Some of the Work of Artist mri-Pilar |
The
interior of her house is now filled floor-to-ceiling with the highly original and idiosyncratic works of mri-Pilar. I loved reading her artist's statement:
Grassroots is a handy nest for a
self-taught artist who doesn't buy into the
don't-grow-don't-change-don't-make-people-feel-insecure decaying
art world. If those who spout
"post-modernism" lived it, we'd be in the company of sages.
She also
adds: "This statement is subject to
change in an hour, in a day, every day . . ."
There was
so much more to see in Lucas, but the afternoon was scorching hot. I headed to
the public library, the coolest place in town. Now, you have to know that I
love libraries. This one had two rooms and 5,592 books at last count. I found a
cozy table in the children's corner and did a bit of work while I waited for
temperature to drop a bit.

________

▸ **Problem 1**: In the passage about mri-Pilar's art, why does the writer go to the public library?
▸ **Problem 2**: According to the passage about mri-Pilar's art, how many books did the library hold at last count?
▸ **Problem 3**: Carry on the passage about mri-Pilar's art from its final sentence.

▸ **Source data**:
________

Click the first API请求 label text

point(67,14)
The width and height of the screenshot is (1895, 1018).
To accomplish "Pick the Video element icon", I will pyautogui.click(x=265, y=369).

________

▸ **Written reply 1**: The writer goes because the afternoon in Lucas was scorching hot and the library was the coolest place in town. The writer also loves libraries and worked at a table there while waiting for the temperature to drop.

▸ **Written reply 2**: 5,592 books.

▸ **Written reply 3**:
As I sat
there, I couldn't help but overhear the conversations the librarian was having
with the local people who wandered in to share the news of the day or a tidbit
of gossip. "You're the town psychologist," I kidded her. She laughed.
"Well, I guess I am!" she replied, somewhat delighted I think to find
that someone understood her exalted place in the pecking order.
I finally
ambled back to the lake where I had a nice conversation with some new neighbors
at the next campsite. Emerson and his wife Sheryl, and their son Hunter and his
fiancee, Cecilie, were just delightful. They invited me back in the evening,
but I was too tired from my tourist activities and my daily regime of a sunset
swim. The wind came up strong in the middle of the night and kept me awake for
quite some time, but in the morning I headed back to Lucas to continue my tour
of its wonders.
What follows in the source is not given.